曰く、ミズコは元々、平穏な家庭で育てられた平凡な小学生だった。だがある夜、そんな彼女の運命を一変させる事件が起こる。
家に強盗が押し入ったのだ。
強盗は寝室で寝ていたミズコの両親を惨殺した後、他の部屋を物色しに行った。子供部屋で一人寝ていたミズコは、そのタイミングで物音に気づいて起きてきた。そして、運良くというべきか、強盗と鉢合わせすることなく両親の寝室までたどり着いた。
ミズコは悲鳴をあげた。小学生の少女が、何の心の準備も無く両親の惨殺死体を見せつけられたのだから、当然と言えば当然である。だがその悲鳴は、強盗に彼女の存在を気づかせてしまった。

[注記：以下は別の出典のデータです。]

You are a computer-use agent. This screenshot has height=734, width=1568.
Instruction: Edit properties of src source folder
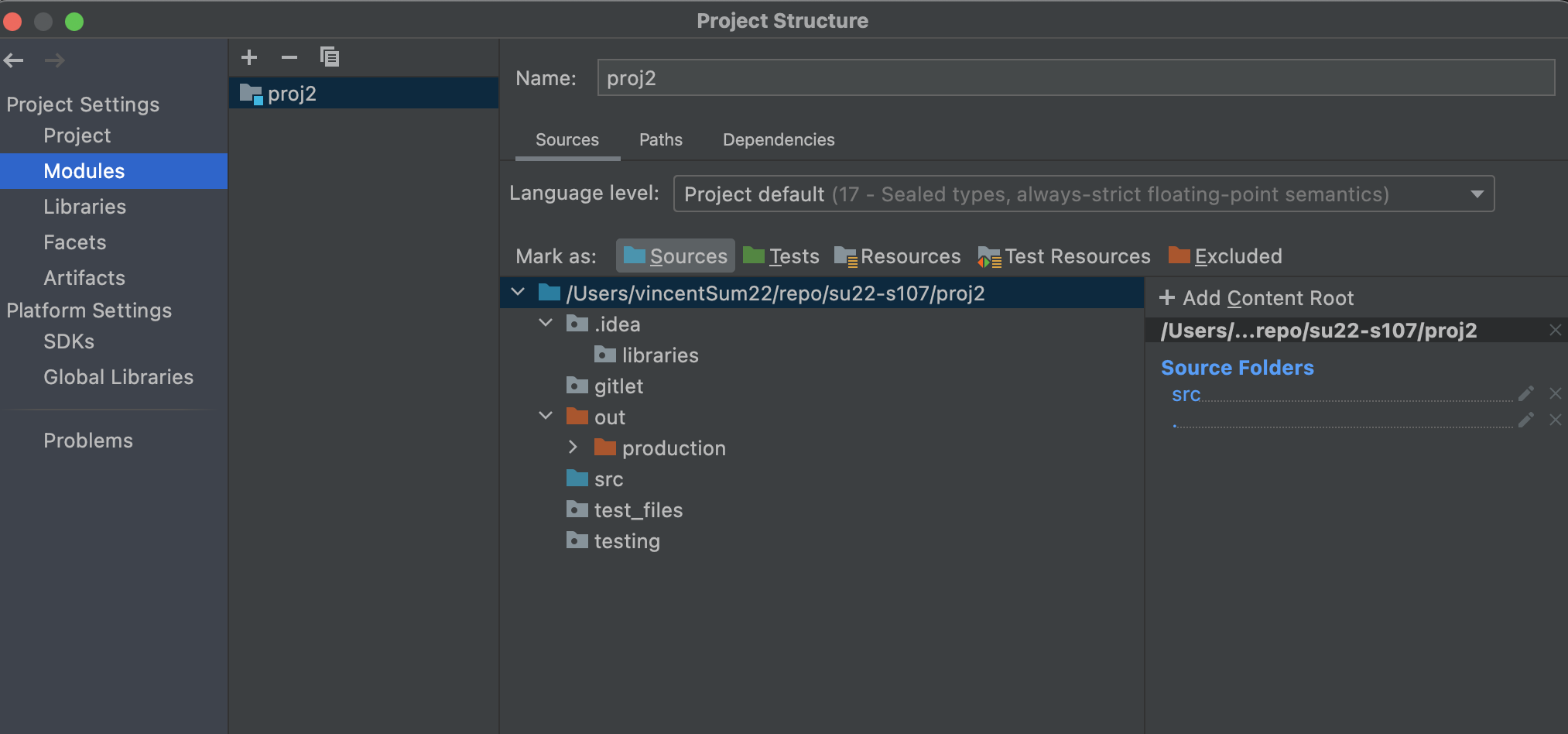[1525, 394]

寝室へと引き返して来ようとする強盗の姿に気づいたミズコは、間一髪のところでドアを閉めて鍵をかけ、寝室内に閉じ籠もることに成功した。
ただの小学生が咄嗟にそこまでの行動を取れたのは、奇跡的と言っても良いだろう。もっとも、強盗がその気になれば、ドアを破壊して侵入することもできたかもしれない。
だが、大きな物音をたてて近隣住民の注意を引くことを恐れたのか、彼はそうはしなかった。その代わり、寝室内に閉じ籠もるミズコに、こう囁きかけた。
「俺はずっと見ているぞ」
「この部屋のドアも窓も、ずっと見張っている。お前が出てこないか、ずっとずっと見張っている」
「そして、出てきたら、その時はお前の父親や母親と同じように、お前もズタズタにして殺してやる」
後に逮捕されて取り調べを受けた際、強盗は、警察への通報を少しでも遅らせるためにそのような脅しをかけたのだと証言した。寝室内には電話が無いことを覚えていた強盗は、そうやって事件の発覚を遅らせることで、少しでも逃げる時間を稼ごうと考えたのである。つまり、実際には、その強盗はドアも窓も見張ってなどいなかったのだ。
だが、寝室に閉じ籠もるミズコに、そんなことが分かるはずもなかった。恐怖に囚われた彼女は、自ら逃げ込んだはずのその部屋に――まともな食料など置かれていない寝室に――囚われる身となった。
事件が発覚したのは、三日後、ミズコの両親が無断欠勤を重ね、電話にも出ないことを訝しんだ勤務先の同僚が、彼女の家を訪ねてきた時である。
玄関に鍵がかかっていないことに気づいて扉を開けたその同僚は、荒らされた内部の様子からすぐに異常事態に気づき、警察に通報した。到着した警官達は屋内に踏み込み、そしてある部屋の内部に動くものの気配があることに気づいた。
部屋の内部にいる“何か”が呼びかけに応えなかったため、警官達はドアを強引に蹴破った。そして、室内の光景に戦慄した。
そこには、二人の人間の惨殺死体と……そして、入ってきた警官達に気づきすらしない様子で、一心不乱にその死体を貪る少女の姿があったのだ。